__What is needed__:
Report only how many lines below include "height".
:::::
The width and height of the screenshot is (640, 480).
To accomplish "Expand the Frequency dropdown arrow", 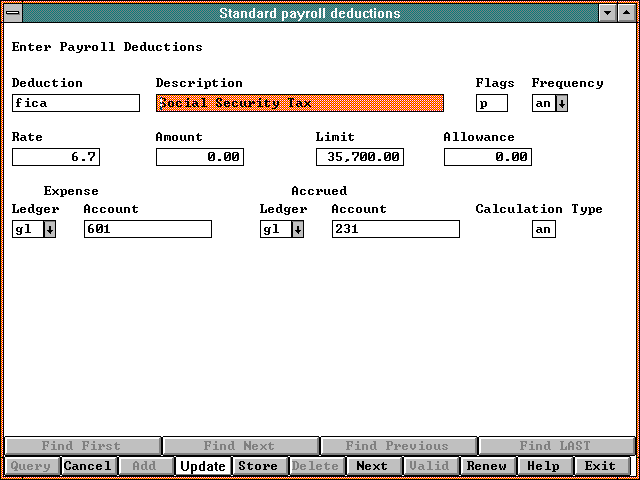I will tap(562, 103).
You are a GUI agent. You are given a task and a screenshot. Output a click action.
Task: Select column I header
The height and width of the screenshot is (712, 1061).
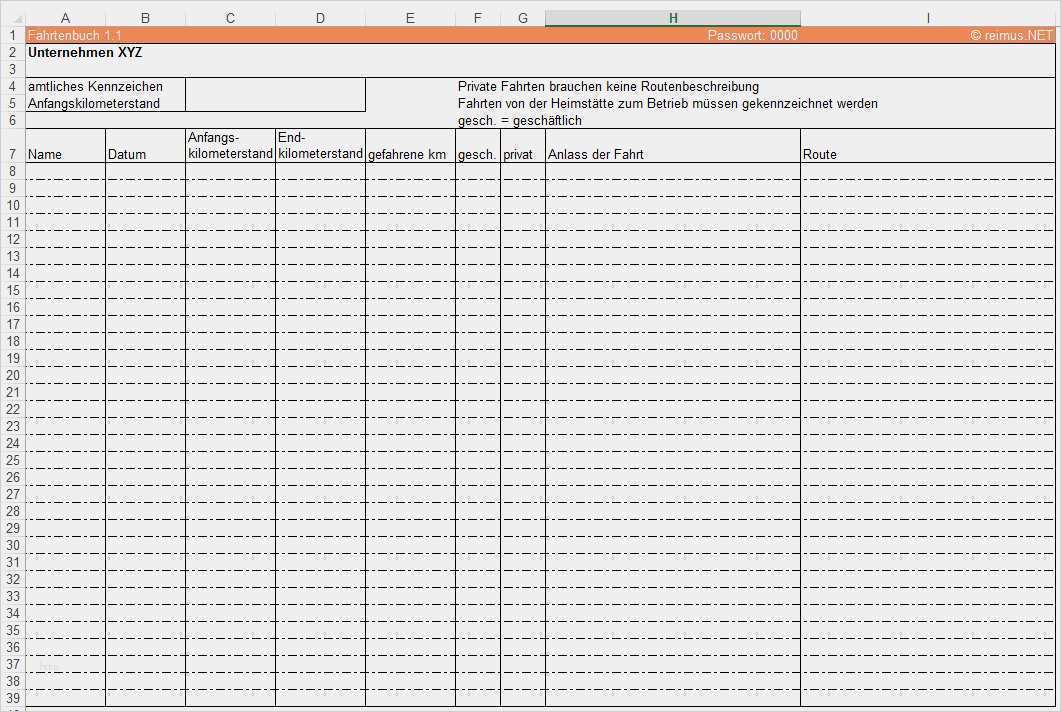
:::::
__Solved problem__:
2